Alcohol‐associated liver disease (ALD) is a significant clinical problem for which the most effective therapy is alcohol abstinence. The two aims of this study were, first, to identify the liver transcriptome, fecal microbiome, and portal serum metabolome at peak injury and during early and late resolution from ALD; and second, to integrate their interactions and understand better the pathogenesis of ALD. To provoke alcohol‐induced liver injury, female and male wild‐type mice were fed the control or ethanol Lieber‐DeCarli diets for 6 weeks. To study early and late resolution, alcohol was withdrawn from the diet and mice were sacrificed after 3 and 14 days, respectively. At peak injury, there was increased signal transducer and activator of transcription (Stat3), Rho‐GTPases, Tec kinase and glycoprotein VI (Gp6), and decreased peroxisome proliferator–activated receptor signaling.

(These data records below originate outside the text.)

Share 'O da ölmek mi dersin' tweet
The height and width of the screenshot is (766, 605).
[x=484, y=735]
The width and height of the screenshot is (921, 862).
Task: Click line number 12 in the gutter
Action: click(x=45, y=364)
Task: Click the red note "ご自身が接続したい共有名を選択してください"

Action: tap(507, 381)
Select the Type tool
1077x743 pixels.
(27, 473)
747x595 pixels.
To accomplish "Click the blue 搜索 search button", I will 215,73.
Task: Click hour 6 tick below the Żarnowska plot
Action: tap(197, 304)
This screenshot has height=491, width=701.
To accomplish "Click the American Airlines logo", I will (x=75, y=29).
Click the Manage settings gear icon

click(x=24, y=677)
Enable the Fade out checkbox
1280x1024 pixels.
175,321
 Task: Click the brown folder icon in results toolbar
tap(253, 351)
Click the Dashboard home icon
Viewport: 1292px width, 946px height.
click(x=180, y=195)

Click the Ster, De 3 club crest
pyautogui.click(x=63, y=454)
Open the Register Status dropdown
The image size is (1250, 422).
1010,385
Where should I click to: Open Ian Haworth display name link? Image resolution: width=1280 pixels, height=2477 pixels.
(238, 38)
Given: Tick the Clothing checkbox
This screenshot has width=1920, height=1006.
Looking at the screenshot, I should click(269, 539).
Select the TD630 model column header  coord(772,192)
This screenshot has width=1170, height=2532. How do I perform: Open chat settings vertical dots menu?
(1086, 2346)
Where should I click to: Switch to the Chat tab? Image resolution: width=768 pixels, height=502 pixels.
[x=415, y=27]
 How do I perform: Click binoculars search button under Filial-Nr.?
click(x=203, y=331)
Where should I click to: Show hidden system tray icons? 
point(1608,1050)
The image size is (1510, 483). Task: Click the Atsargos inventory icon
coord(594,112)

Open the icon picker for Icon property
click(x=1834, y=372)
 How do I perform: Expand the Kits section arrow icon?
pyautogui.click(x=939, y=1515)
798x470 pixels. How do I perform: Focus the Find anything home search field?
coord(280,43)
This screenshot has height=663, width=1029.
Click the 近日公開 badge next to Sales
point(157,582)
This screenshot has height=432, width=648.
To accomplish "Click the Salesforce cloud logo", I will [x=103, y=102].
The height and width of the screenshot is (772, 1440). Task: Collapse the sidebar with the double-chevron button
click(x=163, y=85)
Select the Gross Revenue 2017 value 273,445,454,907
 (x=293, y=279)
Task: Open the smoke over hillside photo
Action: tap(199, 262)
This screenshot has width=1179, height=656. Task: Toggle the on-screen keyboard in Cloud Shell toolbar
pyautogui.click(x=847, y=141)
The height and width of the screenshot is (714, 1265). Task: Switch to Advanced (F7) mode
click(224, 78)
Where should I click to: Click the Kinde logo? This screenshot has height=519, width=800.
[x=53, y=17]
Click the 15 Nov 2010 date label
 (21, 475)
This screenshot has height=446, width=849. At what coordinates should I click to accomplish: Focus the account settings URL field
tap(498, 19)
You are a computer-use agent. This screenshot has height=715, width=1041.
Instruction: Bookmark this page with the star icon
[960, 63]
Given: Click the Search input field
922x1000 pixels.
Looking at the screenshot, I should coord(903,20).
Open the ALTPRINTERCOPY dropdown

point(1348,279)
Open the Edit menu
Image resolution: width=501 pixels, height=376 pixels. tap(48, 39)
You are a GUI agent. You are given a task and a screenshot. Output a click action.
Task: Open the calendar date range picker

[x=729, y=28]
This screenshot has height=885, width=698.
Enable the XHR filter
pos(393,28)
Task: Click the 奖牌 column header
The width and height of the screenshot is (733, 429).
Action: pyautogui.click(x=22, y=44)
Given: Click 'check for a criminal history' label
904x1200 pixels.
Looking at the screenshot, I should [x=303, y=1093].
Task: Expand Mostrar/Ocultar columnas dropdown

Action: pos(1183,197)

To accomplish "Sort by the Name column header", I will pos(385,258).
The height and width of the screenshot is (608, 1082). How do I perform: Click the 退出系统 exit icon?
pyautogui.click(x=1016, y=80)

During resolution from ALD, there was up‐regulation of vitamin D receptor/retinoid X receptor, toll‐like receptor, p38 and Stat3, and down‐regulation of liver X receptor signaling. Females showed significant changes in catabolic pathways, whereas males increased cellular stress, injury, and immune‐response pathways that decreased during resolution. The bacterial genus Alistipes and the metabolite dipeptide glycyl‐L‐leucine increased at peak but decreased during resolution from ALD in both genders. Hepatic induction of mitogen‐activated protein kinase (Map3k1) correlated with changes in the microbiome and metabolome at peak but was restored during ALD resolution. Inhibition of MAP3K1 protected from ALD in mice. Conclusion: Alcohol abstinence restores the liver transcriptome, fecal microbiome, and portal serum metabolome in a gender‐specific manner. Integration of multiomics data identified Map3k1 as a key gene driving pathogenesis and resolution from ALD.